Things you should know about Docker:
- Docker is not LXC
- Docker is not a Virtual Machine Solution.
- Docker is not a configuration management system and is not a replacement for Chef, Puppet, Ansible, etc.
- Docker is not a platform as a service technology.
- Docker is not a container.
What Makes Docker So Great?
Docker has an efficient workflow for moving the application from the developer’s laptop to the test environment to production. You will understand more about it when you look at a practical example of packaging an application into a Docker image.
Do you know that starting a docker container takes less than a second?
It is incredibly fast, and it can run on any host with compatible Linux Kernel. (Supports Windows as well)
Note: you cannot run a Windows container on a Linux host because there is no Linux Kernel support for Windows. You can read about Windows containers from here
Docker uses a Copy-on-write union file system for its image storage. Therefore, when changes are made to a container, only the changes will be written to disk using copy on the write model.
With Copy on write, you will have optimized shared storage layers for all your containers.
Docker Adoption Statistics
Here is the google trends data on Docker. You can see it has been an exploding topic for the last five years.
Here is a survey result from Datadog, which shows the rise in Docker adoption.
Docker Core Architecture
The following sections will look at the Docker architecture and its associated components. We will also look at how each component works together to make Docker work.
Docker architecture has changed a few times since its inception. When I published the first version of this article, Docker was built on top of LXC
Here are some notable architectural changes that happened for the Docker
- Docker moved from LXC to libcontainer in 2014
- runc – a CLI for spinning up containers that follow all OCI specifications.
- containerd – Docker separated its container management component to containerd in 2016
OCI: Open Container Initiative is an open industry standard for container runtime and specifications.
When Docker was initially launched, it had a monolithic architecture. Now it is separated into the following three different components.
- Docker Engine (dockerd)
- docker-containerd (containerd)
- docker-runc (runc)
Docker and other big organizations contributed to a standard container runtime and management layers. Hence
runc are now part of the Cloud Native Foundation with contributors from all the organizations.
Note: When installing Docker, all these components get installed. You don’t have to install it separately. For exaplanation, we are showing it as different components.
Now let’s have a looks at each Docker component.
Docker engine comprises the docker daemon, an API interface, and Docker CLI. Docker daemon (dockerd) runs continuously as
dockerd systemd service. It is responsible for building the docker images.
To manage images and run containers,
dockerd calls the
containerd is another system daemon service than is responsible for downloading the docker images and running them as a container. It exposes its API to receive instructions from the
runc is the container runtime responsible for creating the namespaces and cgroups required for a container.

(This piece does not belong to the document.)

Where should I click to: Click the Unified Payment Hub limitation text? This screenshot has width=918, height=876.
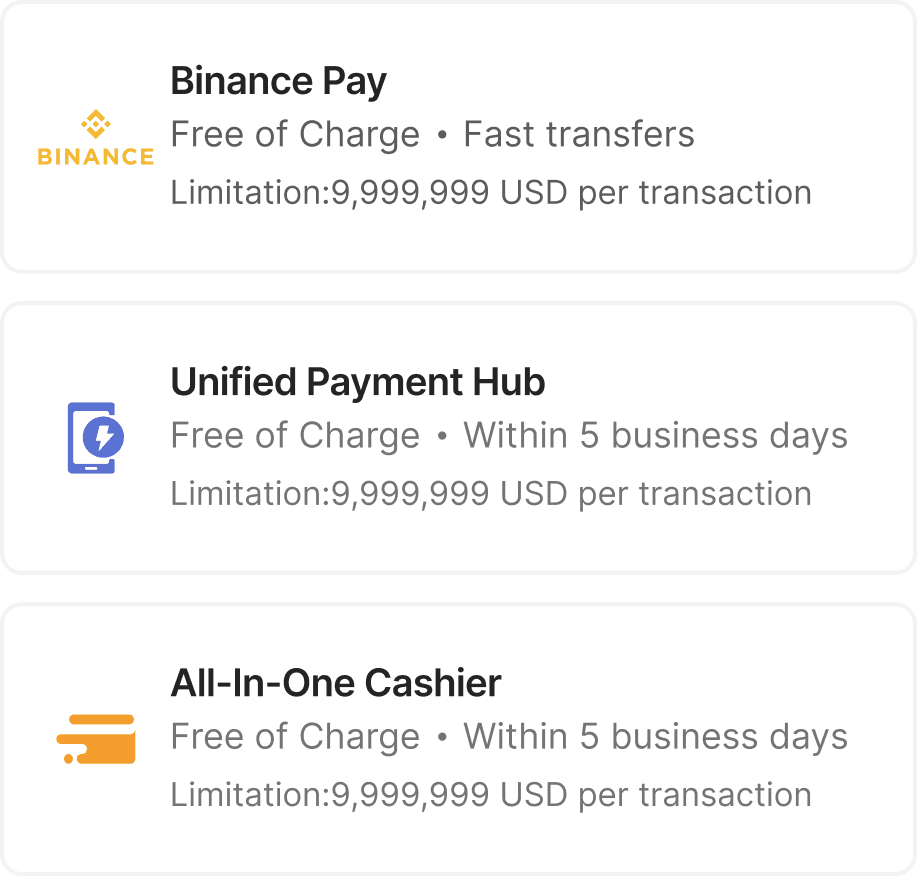point(491,493)
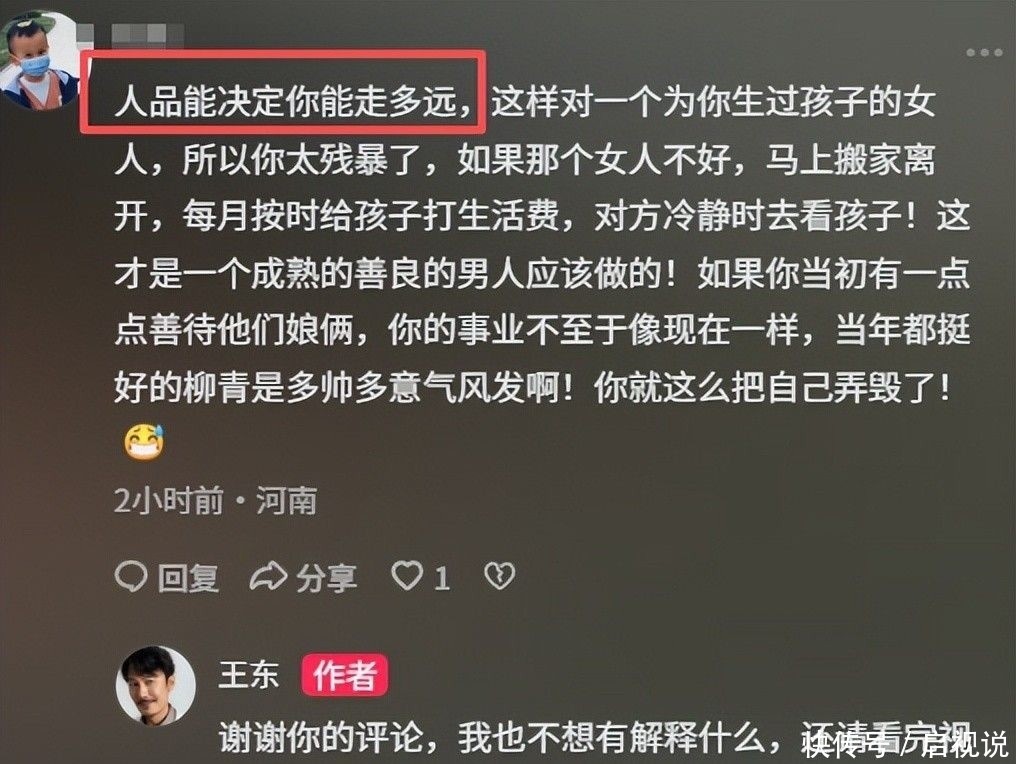Click the comment line mentioning 柳青
This screenshot has width=1016, height=764.
pyautogui.click(x=531, y=388)
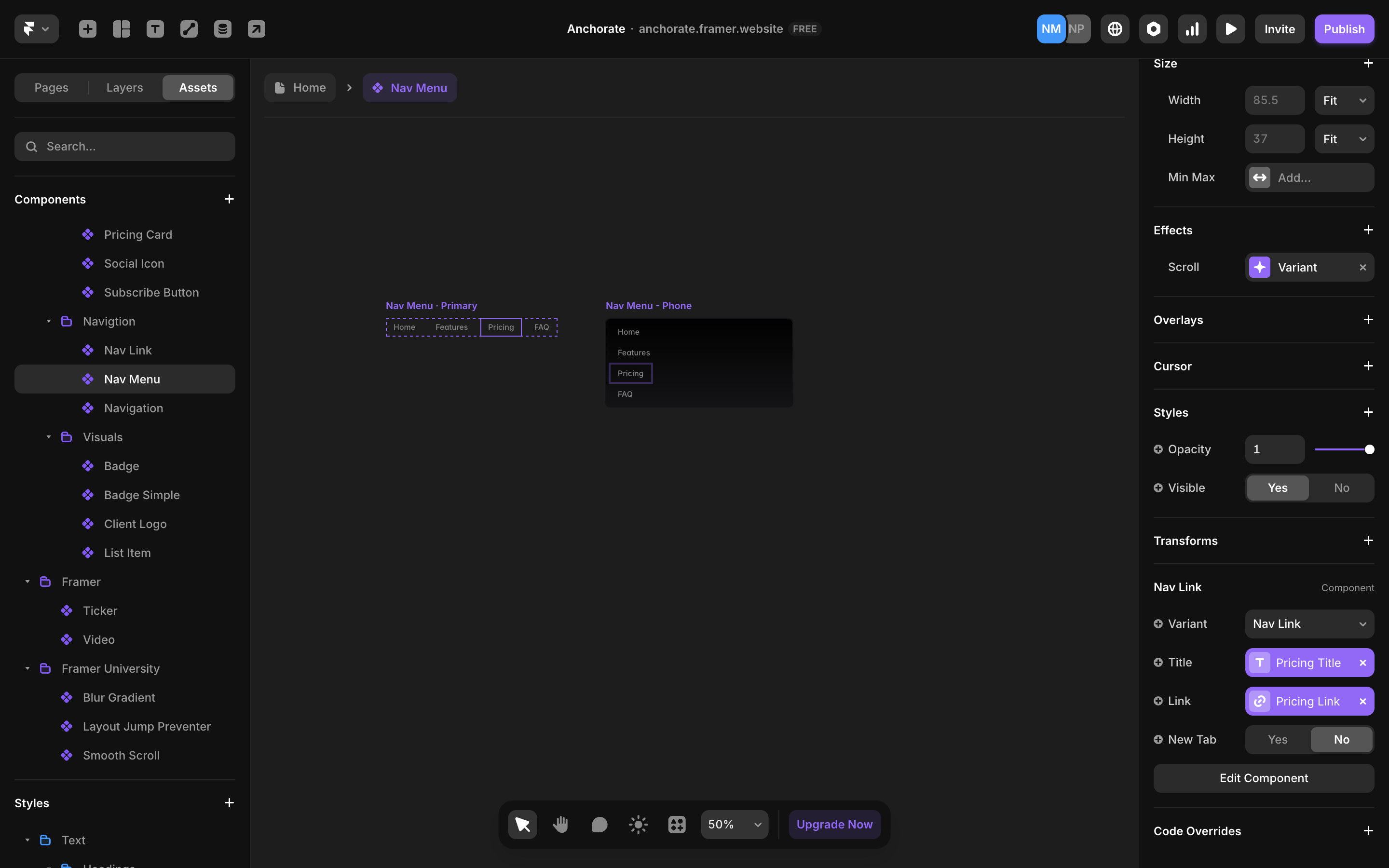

It then runs the container commands inside those namespaces. runc runtime is implemented as per the OCI specification.
Read this excellent 3 part blog post series to understand more about container runtimes.
How Does Docker Work?
We have seen the core building blocks of Docker.
Now let’s understand the Docker workflow using the Docker components.
The following official high-level docker architecture diagram shows the common Docker workflow.
Docker ecosystem is composed of the following four components
- Docker Daemon (dockerd)
- Docker Client
- Docker Images
- Docker Registries
- Docker Containers
What is a Docker Daemon?
Docker has a client-server architecture. Docker Daemon (
dockerd) or server is responsible for all the actions related to containers.
The daemon receives the commands from the Docker client through CLI or REST API. Docker client can be on the same host as a daemon or present on any other host.
By default, the docker daemon listens to the
docker.sock UNIX socket. If you have any use case to access the docker API remotely, you need to expose it over a host port. One such use case is running Docker as Jenkins agents.
If you want to run Docker inside Docker, you can use the
docker.sock from the host machine.
What is a Docker Image?
Images are the basic building blocks of Docker. It contains the OS libraries, dependencies, and tools to run an application.
Images can be prebuilt with application dependencies for creating containers. For example, if you want to run an Nginx web server as a Ubuntu container, you need to create a Docker image with the Nginx binary and all the OS libraries required to run Nginx.
What is a Dockerfile?
Docker has a concept of
Dockerfile that is used for building the image. A Dockerfile a text file that contains one command (instructions) per line.
Here is an example of a Dockerfile.
A docker image is organized in a layered fashion. Every instruction on a
Dockerfile is added a layer in an image. The topmost writable layer of the image is a container.
Every image is created from a base image.
For example, if you can use a base image of Ubuntu and create another image with the Nginx application. A base image can be a parent image or an image built from a parent image. Check out his docker article to know more about it.
You might ask where this base image (Parent image) comes from? There are docker utilities to create the initial parent base image. It takes the required OS libraries and bakes them into a base image. You don’t have to do this because you will get the official base images for Linux distros.
The top layer of an image is writable and used by the running container. Other layers in the image are read-only.
What is a Docker Registry?
It is a repository (storage) for Docker images.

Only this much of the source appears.